- _Verilen metin_
● ● ● ● ●
Ayakkabıları çıkarıp yere oturduğumuz, masamızdaki ızgarada deniz ürünlerini kendimiz pişirdiğimiz harika bir restoran bulduk: Taitō-ku, Tōkyō-to. Civarda birçok restoran var, keyfinize göre ve google değerlendirmesine göre girin birine. Biz öyle yaptık… Tokyo’nun restoranlarını, diğer Japonya şehirlerinde çok aradık sonrasında.

Tipik metro kudurması

Her akşam olduğu gibi metro ile Shinjuku’da otele döndük ve 7-Eleven’dan sütümüzü alıp otele geçtiğimizde hava kararmış oluyordu.


Gün 3…

Shibuya Starbucks 2. kat

Shibuya

Otuz üçüncü katta mısır gevreği ardından, çok merak ettiğimiz Shibuya Crossing’e gitmek için sabah 9’da yola koyulduk. Dünyanın en kalabalık yaya geçidi olarak biliniyor Hachiko. Sabah 9 ve akşam 5 saatlerinde en yoğun ve yayalar birbirine çarpmıyor bile… Burası önemli; dünyanın en kalabalık şehrinde, en yoğun saatlerde metroları üstelik bebek arabasıyla kullandık; ama kimse bize değmedi bile!

Bu yaya geçidinin manzarası en güzel Starbucks ikinci katından izlenir demişlerdi. Biz de kahvaltıyı orada yaptık. Starbucks’da normal yiyecekler buluruz sanmayın; sandviçlerin içinde bile balık var!
● ● ● ● ●
- _İncelenecek veriler_
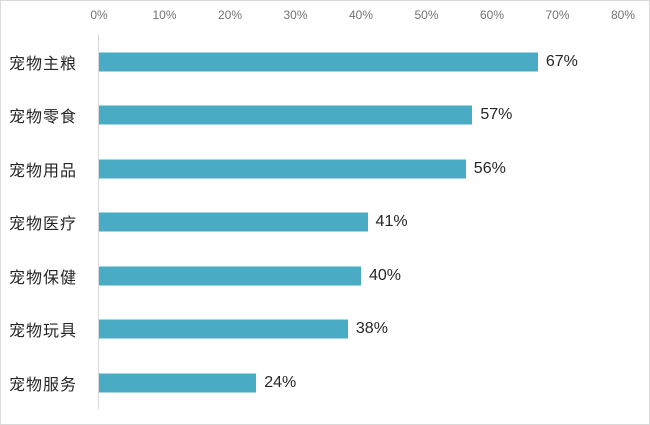  Describe the element at coordinates (224, 329) in the screenshot. I see `bar-宠物玩具` at that location.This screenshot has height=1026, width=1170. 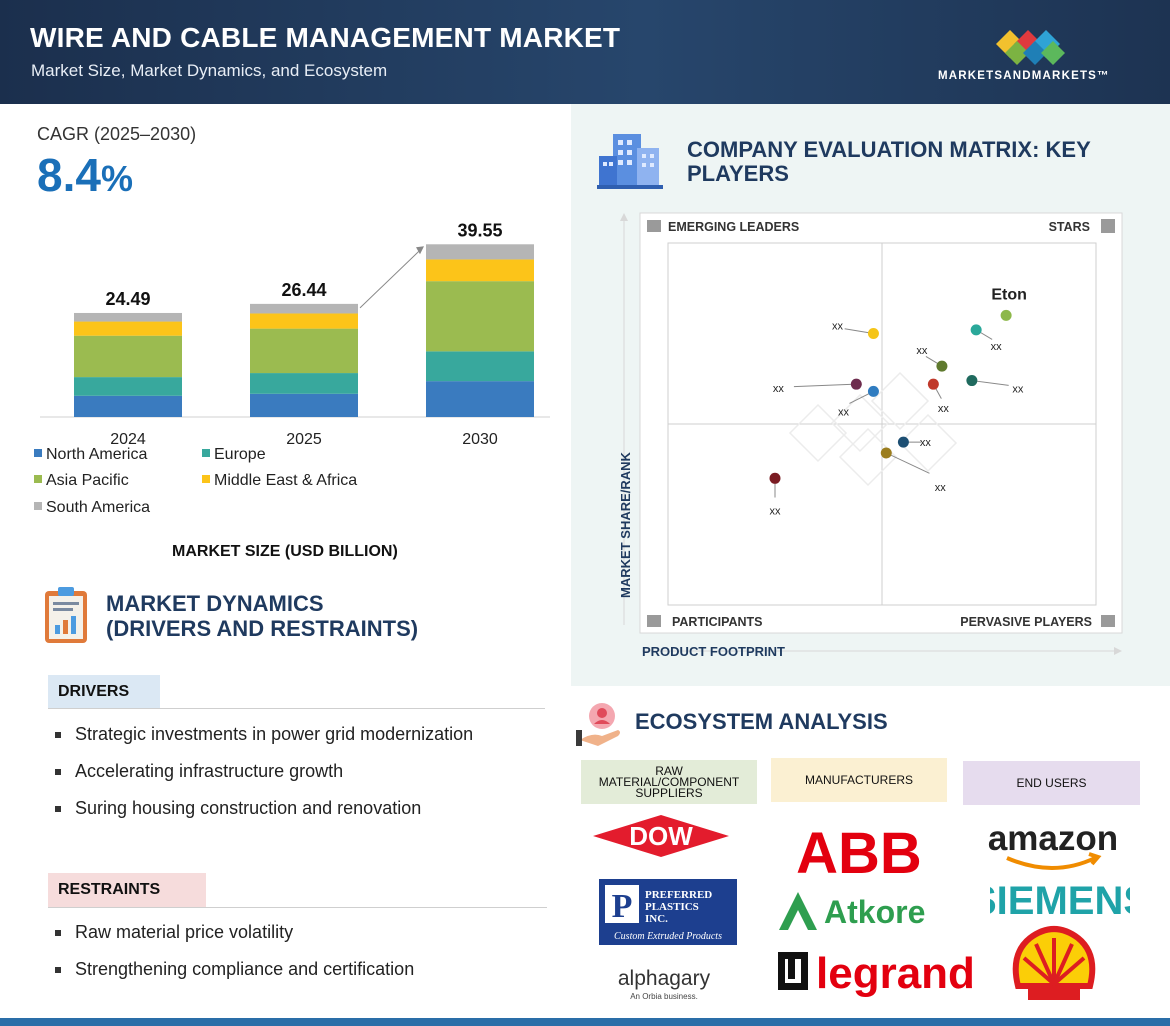 I want to click on legrand-logo: legrand, so click(x=876, y=974).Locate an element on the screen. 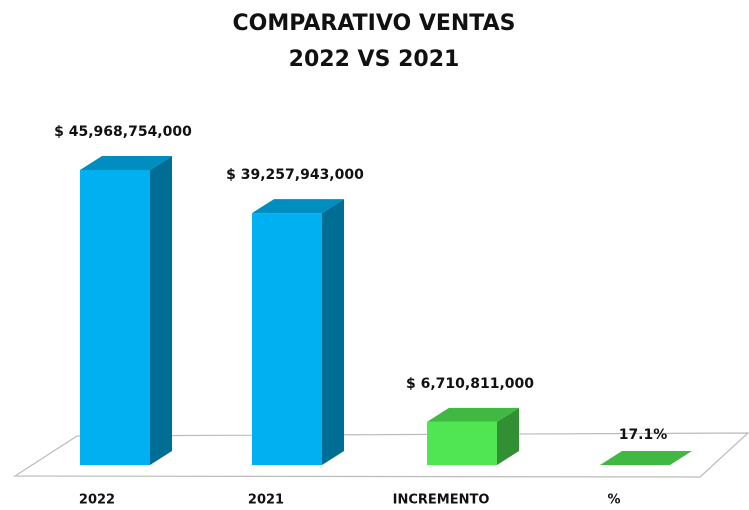 The height and width of the screenshot is (510, 749). x-tick-label: 2021 is located at coordinates (266, 500).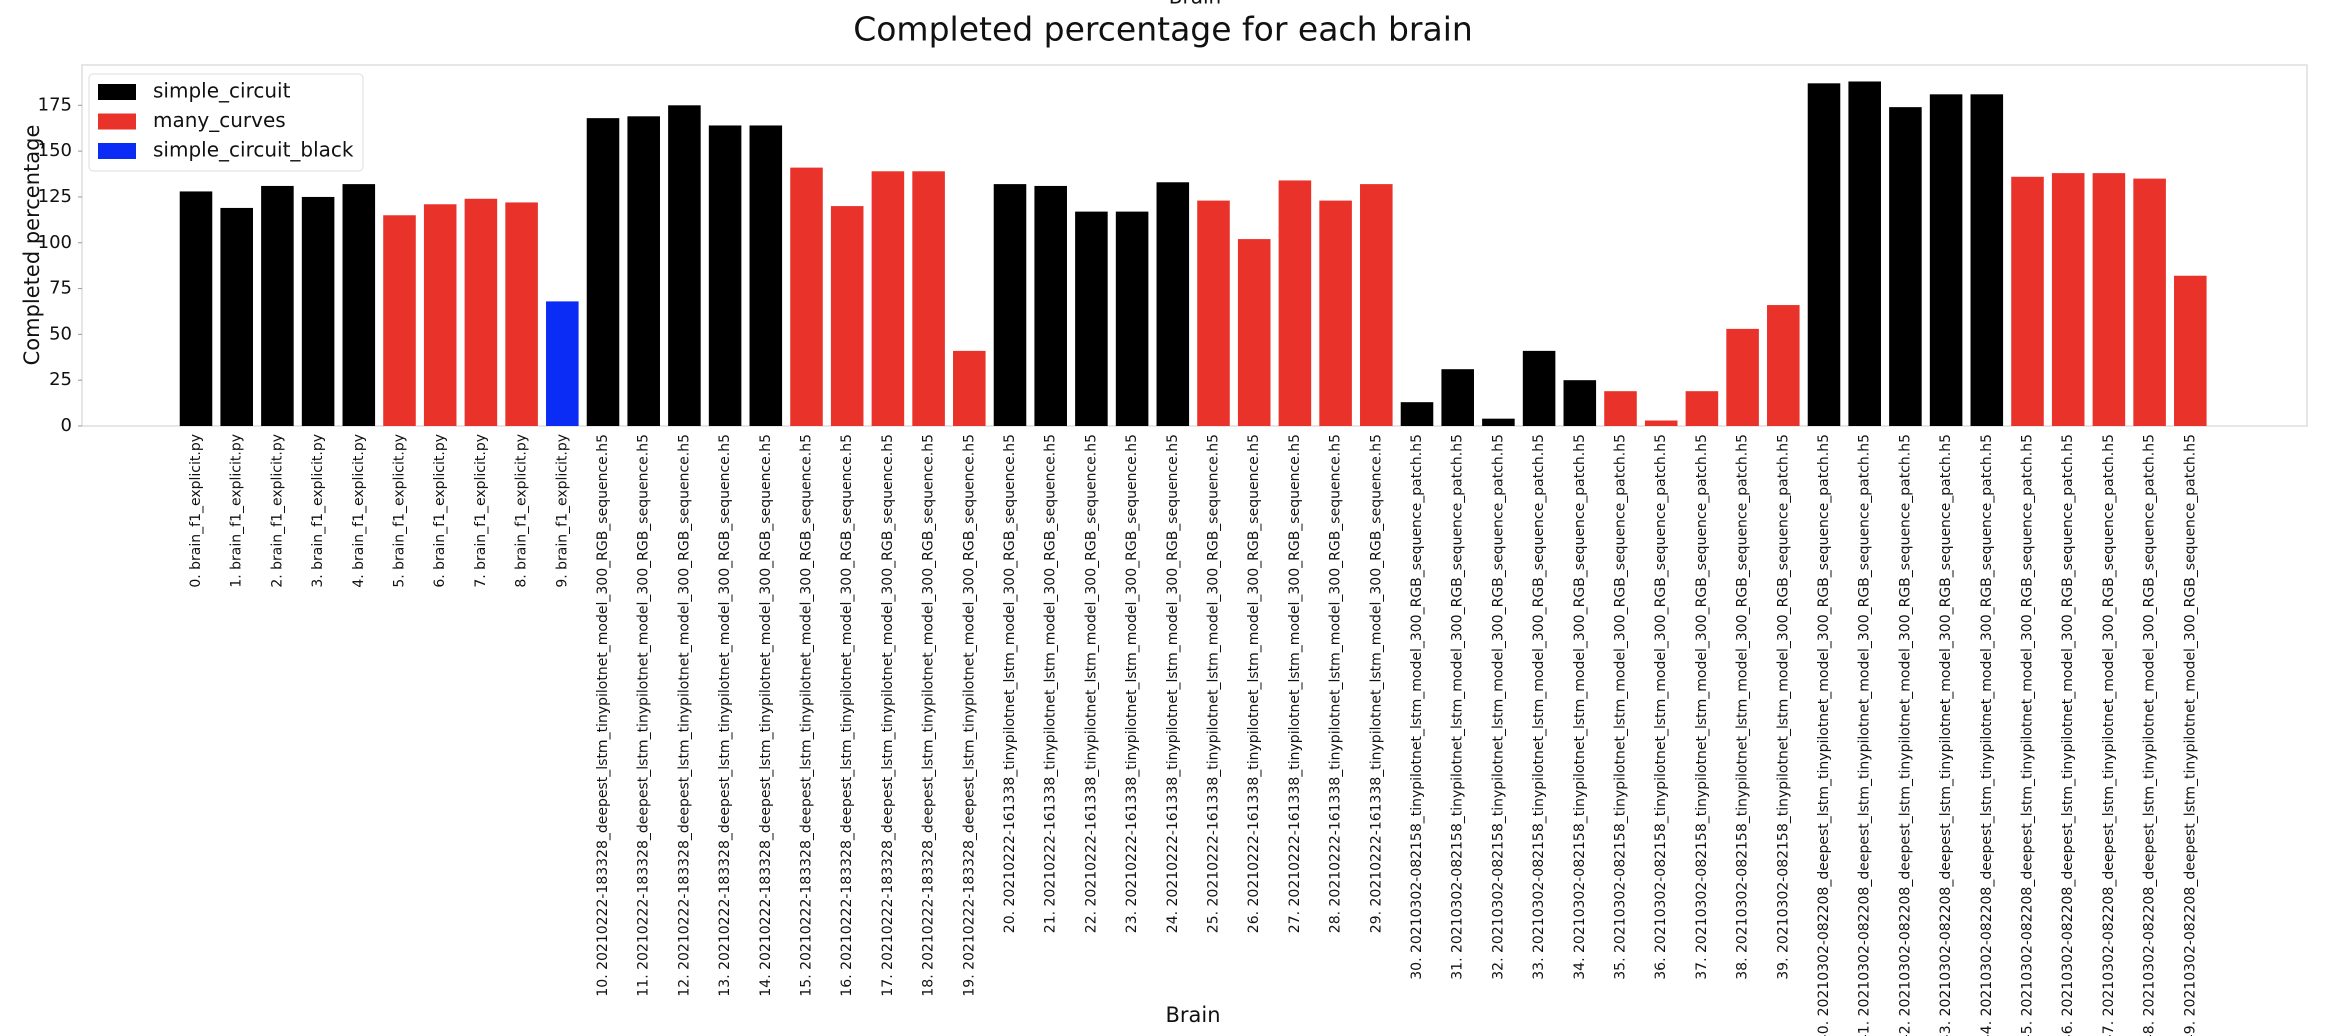 The width and height of the screenshot is (2326, 1036). What do you see at coordinates (522, 511) in the screenshot?
I see `x-tick-label: 8. brain_f1_explicit.py` at bounding box center [522, 511].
● ● ● ● ●
- _Talimatınız_
Tokyo gezisini anlatan metinde "Ayakkabıları çıkarıp yere" ifadesinden "hava kararmış oluyordu." ifadesine kadar uzanan bölümü kelimesi kelimesine aktarın. Satırlar, metinden bağımsız ayrı bir malzemedir.

- _Yanıt_
Ayakkabıları çıkarıp yere oturduğumuz, masamızdaki ızgarada deniz ürünlerini kendimiz pişirdiğimiz harika bir restoran bulduk: Taitō-ku, Tōkyō-to. Civarda birçok restoran var, keyfinize göre ve google değerlendirmesine göre girin birine. Biz öyle yaptık… Tokyo’nun restoranlarını, diğer Japonya şehirlerinde çok aradık sonrasında.

Tipik metro kudurması

Her akşam olduğu gibi metro ile Shinjuku’da otele döndük ve 7-Eleven’dan sütümüzü alıp otele geçtiğimizde hava kararmış oluyordu.